***** EXTRACT TO READ *****

Title IX and single-sex education

June 26, 2006 02:00 PM ET | Permanent Link | Print

Other Title IX changes: When you think "Title IX," you think women's sports. But the imbroglio over changes to the law involves much more.

The Bush administration is also pondering adjustments to the federal role in single-sex education, a change that could permit public schools to set up entire single-gender schools or individual single-sex classes.

The National Women's Law Center (nwlc.org) worries changes soon to be released by the administration "would allow public schools to deny students admission to schools and classes based on gender, without legal safeguards that help ensure that sex segregation does not reinforce stereotypes or perpetuate discrimination." Given the administration's track record on women's rights, the supposition isn't unjustified. But let's hope experience and a bit of apolitical rationale intervene to push the pendulum closer to the middle.

The argument typically goes something like this: Boys are in trouble, particularly lower-income and minority boys. These boys fare better in single-sex environments. So let's allow public schools to set up programs and academies designed to bolster their achievement levels. Women's-rights groups fear Taliban-like sex-segregated societies where girl students are shepherded back to educational enslavement.

Several points. First, single-sex education is already thriving in some sectors without federal endorsement. The Michigan legislature is about to approve single-sex education in Detroit public schools, as long as comparable institutions are available for girls and for boys.

Leonard Sax, executive director of the National Association for Single Sex Public Education, wrote last year in Education Week, "Five years ago, fewer than a dozen public schools in this country offered any kind of single-sex educational options. Today, at least 156 public schools offer single-sex classrooms, with many more planning to offer that format for the 2005-06 academic year. That's more than a tenfold increase in just five years."

***** DATA IN THIS EXERCISE *****

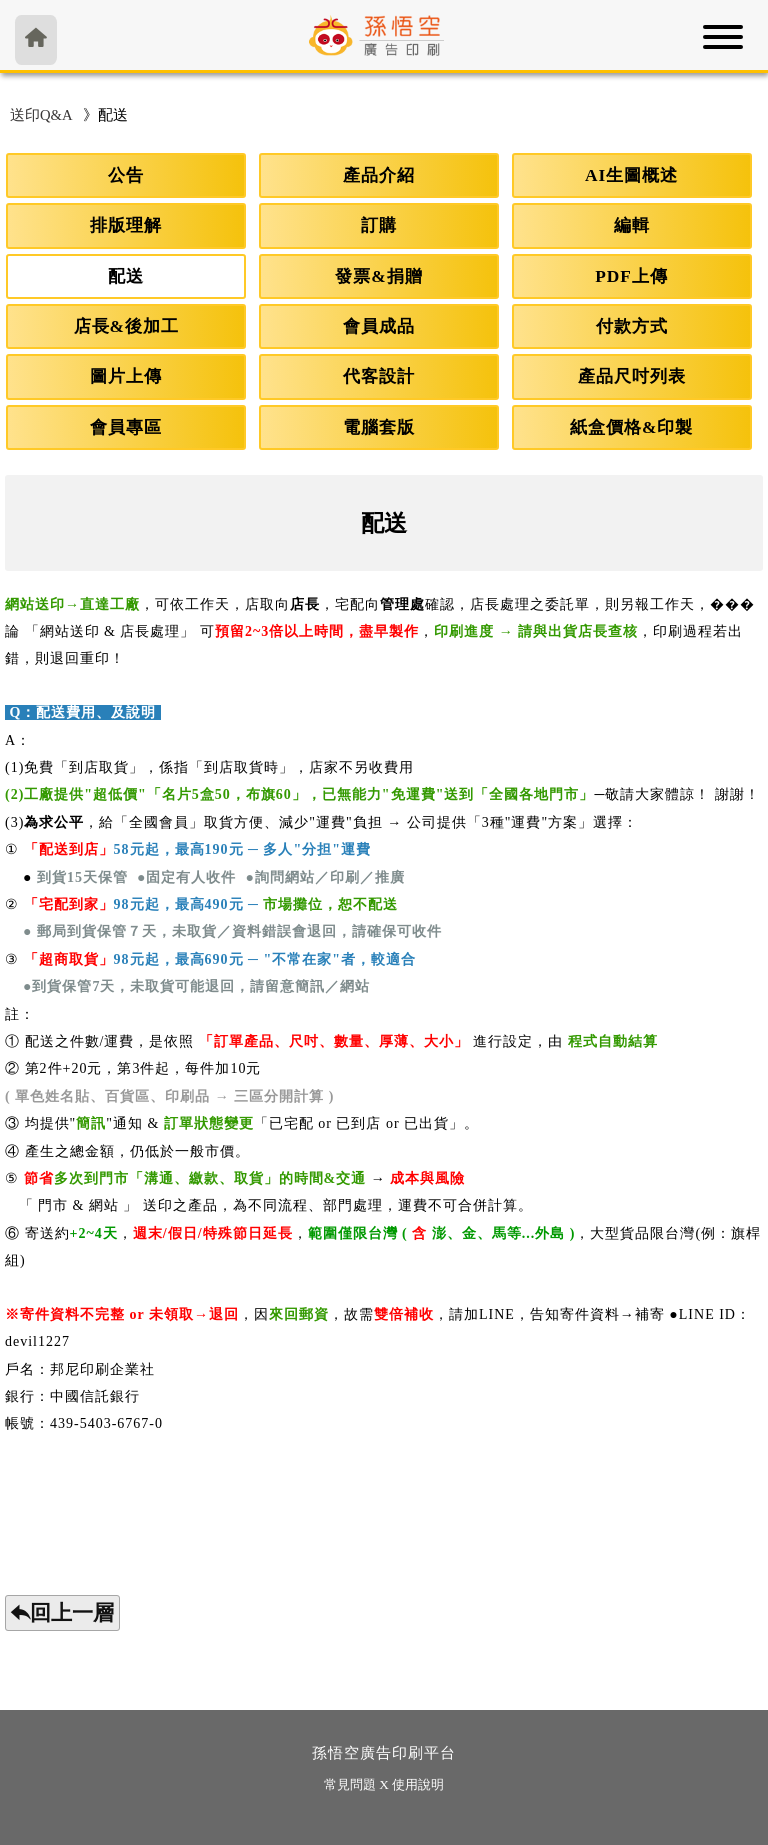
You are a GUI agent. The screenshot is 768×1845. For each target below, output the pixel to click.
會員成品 (379, 326)
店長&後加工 (126, 326)
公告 (126, 175)
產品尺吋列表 (632, 376)
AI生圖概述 (631, 175)
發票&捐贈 (378, 276)
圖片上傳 (126, 376)
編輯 (632, 225)
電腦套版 (379, 427)
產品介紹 (379, 175)
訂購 (379, 225)
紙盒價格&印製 (631, 427)
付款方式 (632, 326)
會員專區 (126, 427)
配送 (126, 276)
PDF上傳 (631, 276)
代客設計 (379, 376)
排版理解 (126, 225)
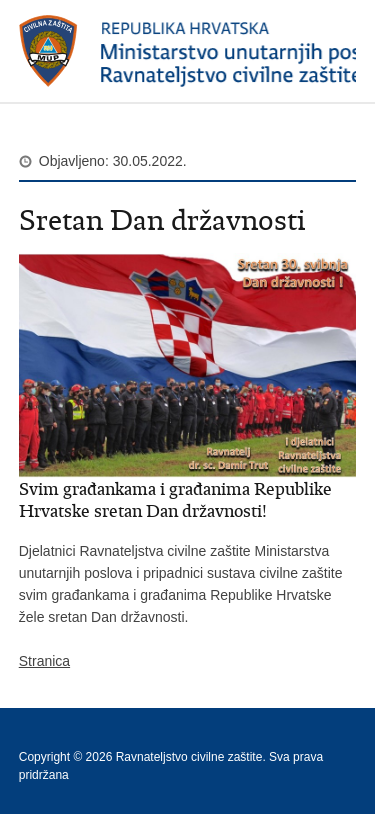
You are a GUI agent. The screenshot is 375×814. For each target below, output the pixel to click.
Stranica (44, 661)
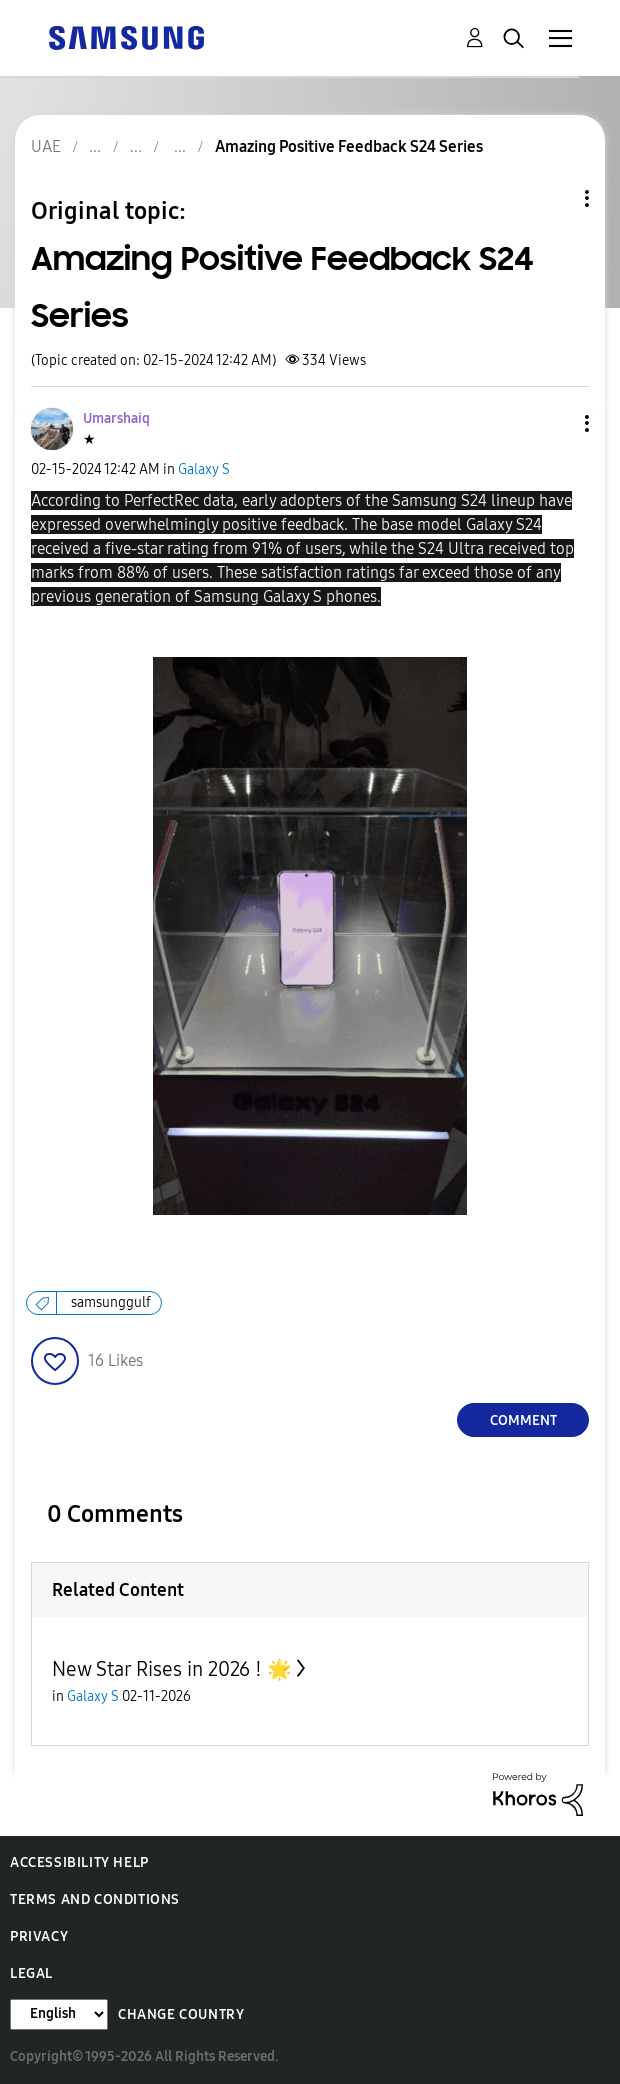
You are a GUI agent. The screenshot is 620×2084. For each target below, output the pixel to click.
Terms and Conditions (95, 1899)
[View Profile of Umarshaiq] (116, 418)
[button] (554, 423)
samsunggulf (111, 1302)
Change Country (181, 2014)
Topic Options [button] (553, 198)
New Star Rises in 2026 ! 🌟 (172, 1669)
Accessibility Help (79, 1862)
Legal (31, 1973)
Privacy (39, 1936)
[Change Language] (59, 2014)
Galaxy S (204, 469)
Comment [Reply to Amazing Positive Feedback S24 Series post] (523, 1420)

*****

REQUIRED ACTIONS.
1. From the listing, output each line word for word, starting with the line that contains "產品尺吋列表 (632, 376)" and going on through the line that contains "排版理解 (126, 225)".
2. Pick up the piece on Title IX and single-sex education where it stops.

TASK RESULTS.
1.
產品尺吋列表 (632, 376)
AI生圖概述 (631, 175)
發票&捐贈 (378, 276)
圖片上傳 (126, 376)
編輯 (632, 225)
電腦套版 (379, 427)
產品介紹 (379, 175)
訂購 (379, 225)
紙盒價格&印製 (631, 427)
付款方式 (632, 326)
會員專區 (126, 427)
配送 (126, 276)
PDF上傳 (631, 276)
代客設計 (379, 376)
排版理解 (126, 225)

2.
Although he advocates for certain forms of single-sex education in public schools, Sax (an M.D. and a Ph.D. in psychology) also notes it's no panacea: "Not all schools achieve good results when they venture into single-sex education. Newport Middle School in Newport, Ky., and Eagle Rock Junior High School in Idaho Falls, Idaho, abandoned single-sex classrooms after just one year. In each case, there was no significant improvement in grades or test scores; at Newport Middle School, discipline referrals for the boys soared."

Methinks there is a happy medium to be found here. Why not let public schools experiment with single-sex education, at least at the classroom level, and pull from the experience that which helps the majority of boys and girls? Boys seem to need help in reading and language. They are clearly more hyperactive than girls at young ages. But girls need encouragement in science, math, and computer skills.

Most experts (as opposed to ideological activists) agree that where single-sex education succeeds, it is usually due more to high-quality teaching than to gender division. If all public schools introduce smaller classes and demand academic rigor, then students of both genders fare better.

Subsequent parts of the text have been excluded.